While engaged in the investigation of this interesting problem Claude Bernard found that the cutting of the sympathetic nerves in the neck of a rabbit was followed by increased heat on the side of the head supplied by the nerve, and that this increased heat coincided with heightened sensibility and greater blood-supply in the parts affected. Here was an important factor in heat regulation laid bare. It was evident that the sympathetic nerve trunk supplied filaments to the small arteries, and that when these nerves no longer acted, as after the cutting of the nerve trunk, these arteries were no longer controlled by the nervous system and became dilated.
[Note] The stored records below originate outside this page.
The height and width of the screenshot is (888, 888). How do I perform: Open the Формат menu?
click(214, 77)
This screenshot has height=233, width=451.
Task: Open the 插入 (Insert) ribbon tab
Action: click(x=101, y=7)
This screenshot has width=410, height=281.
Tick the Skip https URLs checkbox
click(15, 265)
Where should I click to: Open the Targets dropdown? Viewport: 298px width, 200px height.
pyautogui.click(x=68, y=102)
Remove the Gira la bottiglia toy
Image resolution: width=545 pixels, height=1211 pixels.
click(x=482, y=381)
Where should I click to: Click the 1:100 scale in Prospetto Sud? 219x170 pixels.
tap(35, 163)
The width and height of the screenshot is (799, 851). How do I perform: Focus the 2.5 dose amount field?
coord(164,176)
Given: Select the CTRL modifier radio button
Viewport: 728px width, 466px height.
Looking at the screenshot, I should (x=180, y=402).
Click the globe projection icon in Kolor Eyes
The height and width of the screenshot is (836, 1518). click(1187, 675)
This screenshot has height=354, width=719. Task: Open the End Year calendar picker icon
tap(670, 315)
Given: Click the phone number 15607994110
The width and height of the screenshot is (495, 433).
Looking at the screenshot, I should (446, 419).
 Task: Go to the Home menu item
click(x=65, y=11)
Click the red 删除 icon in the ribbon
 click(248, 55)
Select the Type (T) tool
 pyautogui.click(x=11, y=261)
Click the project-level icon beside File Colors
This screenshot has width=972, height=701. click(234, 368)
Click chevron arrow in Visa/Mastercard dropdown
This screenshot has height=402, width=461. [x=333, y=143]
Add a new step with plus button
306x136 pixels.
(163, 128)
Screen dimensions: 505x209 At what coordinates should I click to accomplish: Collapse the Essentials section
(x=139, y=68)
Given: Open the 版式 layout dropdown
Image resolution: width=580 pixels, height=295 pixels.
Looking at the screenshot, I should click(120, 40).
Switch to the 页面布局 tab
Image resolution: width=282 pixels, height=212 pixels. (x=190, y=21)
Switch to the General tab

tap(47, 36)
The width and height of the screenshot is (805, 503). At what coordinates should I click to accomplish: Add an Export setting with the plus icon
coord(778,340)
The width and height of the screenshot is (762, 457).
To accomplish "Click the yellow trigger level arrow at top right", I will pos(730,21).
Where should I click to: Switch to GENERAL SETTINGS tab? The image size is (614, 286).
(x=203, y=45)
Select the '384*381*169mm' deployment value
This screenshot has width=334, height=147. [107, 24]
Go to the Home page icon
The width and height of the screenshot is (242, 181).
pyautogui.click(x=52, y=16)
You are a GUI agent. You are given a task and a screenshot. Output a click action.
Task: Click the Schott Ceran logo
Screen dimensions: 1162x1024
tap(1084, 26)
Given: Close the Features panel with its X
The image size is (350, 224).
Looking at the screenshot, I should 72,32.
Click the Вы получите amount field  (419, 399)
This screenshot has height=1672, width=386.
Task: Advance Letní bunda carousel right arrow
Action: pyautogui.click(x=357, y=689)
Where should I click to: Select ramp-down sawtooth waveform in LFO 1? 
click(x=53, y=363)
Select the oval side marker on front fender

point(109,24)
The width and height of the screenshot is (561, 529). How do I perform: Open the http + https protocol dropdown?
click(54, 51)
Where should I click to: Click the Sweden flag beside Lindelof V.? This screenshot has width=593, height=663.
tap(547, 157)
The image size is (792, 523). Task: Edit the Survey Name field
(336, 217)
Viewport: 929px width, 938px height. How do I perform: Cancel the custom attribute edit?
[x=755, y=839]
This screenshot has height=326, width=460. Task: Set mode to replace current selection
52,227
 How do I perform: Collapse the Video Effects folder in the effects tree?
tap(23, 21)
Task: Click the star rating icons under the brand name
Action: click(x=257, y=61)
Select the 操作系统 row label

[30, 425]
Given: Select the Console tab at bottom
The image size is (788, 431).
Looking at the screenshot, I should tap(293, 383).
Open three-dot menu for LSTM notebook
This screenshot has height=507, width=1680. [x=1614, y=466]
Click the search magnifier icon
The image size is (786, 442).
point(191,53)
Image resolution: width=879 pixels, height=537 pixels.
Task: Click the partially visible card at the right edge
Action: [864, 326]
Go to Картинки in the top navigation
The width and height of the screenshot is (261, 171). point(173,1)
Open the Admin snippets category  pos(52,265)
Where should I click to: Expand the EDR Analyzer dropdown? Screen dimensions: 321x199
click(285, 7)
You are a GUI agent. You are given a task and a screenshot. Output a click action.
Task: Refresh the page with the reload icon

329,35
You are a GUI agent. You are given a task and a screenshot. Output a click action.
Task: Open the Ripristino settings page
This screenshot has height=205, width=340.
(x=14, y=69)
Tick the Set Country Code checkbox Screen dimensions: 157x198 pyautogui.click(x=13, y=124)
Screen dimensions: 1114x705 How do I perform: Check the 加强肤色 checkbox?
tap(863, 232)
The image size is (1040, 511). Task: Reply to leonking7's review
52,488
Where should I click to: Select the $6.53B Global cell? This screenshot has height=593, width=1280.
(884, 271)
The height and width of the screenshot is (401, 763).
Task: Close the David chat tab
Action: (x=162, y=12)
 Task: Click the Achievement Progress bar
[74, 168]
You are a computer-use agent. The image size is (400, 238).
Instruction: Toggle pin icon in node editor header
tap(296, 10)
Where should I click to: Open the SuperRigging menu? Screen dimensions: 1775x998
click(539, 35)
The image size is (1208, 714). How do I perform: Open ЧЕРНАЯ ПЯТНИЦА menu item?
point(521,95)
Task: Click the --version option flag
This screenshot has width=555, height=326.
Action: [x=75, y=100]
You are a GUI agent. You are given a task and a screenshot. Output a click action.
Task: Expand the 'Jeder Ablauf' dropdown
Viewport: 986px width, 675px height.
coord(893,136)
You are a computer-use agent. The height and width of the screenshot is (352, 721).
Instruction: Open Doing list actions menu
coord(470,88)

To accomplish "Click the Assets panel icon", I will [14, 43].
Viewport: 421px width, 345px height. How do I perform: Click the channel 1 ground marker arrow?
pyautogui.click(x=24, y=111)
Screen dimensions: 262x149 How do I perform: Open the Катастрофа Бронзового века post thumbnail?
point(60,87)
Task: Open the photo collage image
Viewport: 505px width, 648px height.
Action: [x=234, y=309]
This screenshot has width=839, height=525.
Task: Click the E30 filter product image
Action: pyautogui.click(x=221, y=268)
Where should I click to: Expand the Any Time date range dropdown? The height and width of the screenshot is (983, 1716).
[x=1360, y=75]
The presence of more blood than usual in the tissues and its slower flow gave occasion to more chemical changes in the part than before, and consequently to the production of more heat.
These vasomotor nerves, as they have been called, because they preside over the dilatation and contraction of the walls of the bloodvessels (vasa) of the body, are now known to play an important rôle in every function. When food enters the stomach, it is dilatation of the gastric arteries, brought on by the reflex irritation of the presence of food, that causes the secretion of the gastric juices necessary for digestion. It is the disturbance of this delicate nervous mechanism that gives rise to the many forms of nervous dyspepsia so common in our day. It is its disturbance also that makes digestion so imperfect at moments of intense emotion, or that makes severe mental or bodily exertion after the taking of food extremely inadvisable. The vasomotor nerves, however, control much more than heat processes and digestion. The familiar blushing is an example of it, and blushes may occur [{283}] in any organ. Excitement paralyzes the efforts of some individuals, but renders others especially acute. It is probable that the regulation of the blood-supply to the brain has much to do with this. While one student always does well in an oral examination, another, as well gifted, may always do poorly. Just as there are those who cannot control the vasomotor nerves of the face, and blush furiously with almost no provocation, so there are brain-blushers in whom the rush of blood interferes with proper intellection. On the other hand, there are those, and they are not always unaware of it, in whom the slight disturbance of the facial vasomotor mechanism only gives rise to a pleasing heightened color, and in the same way the increased blood-supply to the brain only gives them more intellectual acumen.